Task directions: Below are the records; give again exactly the lines from the one containing "Select the Styles list header" through the one containing "Click Pocket PC 2002 Emulator (Default) entry", leaving out pictures.

Records for processing:
- - - -

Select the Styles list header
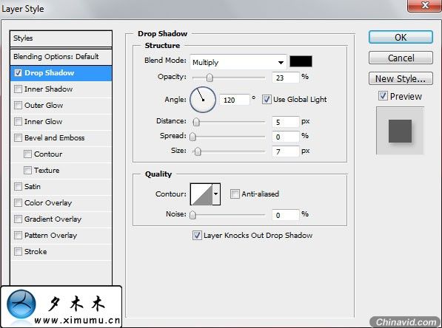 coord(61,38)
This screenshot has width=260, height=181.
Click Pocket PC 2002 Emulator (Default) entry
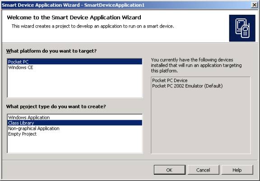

- - - -

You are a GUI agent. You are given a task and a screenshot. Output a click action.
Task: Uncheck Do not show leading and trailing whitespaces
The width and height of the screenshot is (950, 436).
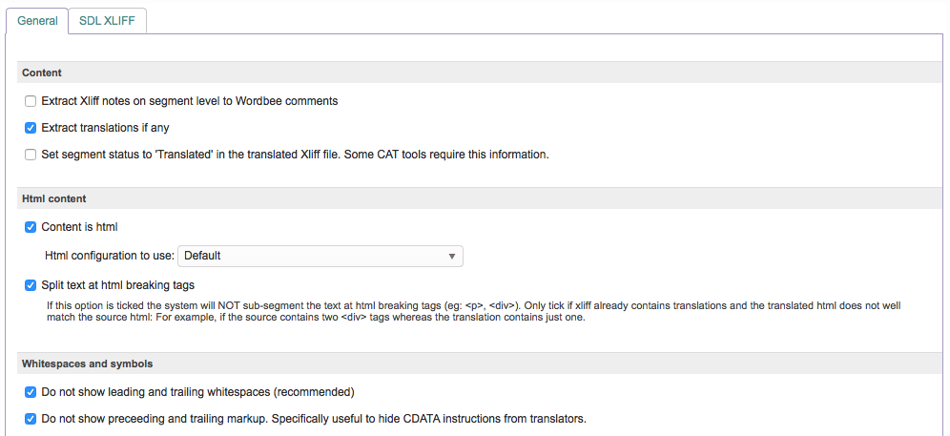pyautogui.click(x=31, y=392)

- - - -

Solution for this problem:
Select the Styles list header
 coord(61,38)
This screenshot has width=260, height=181.
Click Pocket PC 2002 Emulator (Default) entry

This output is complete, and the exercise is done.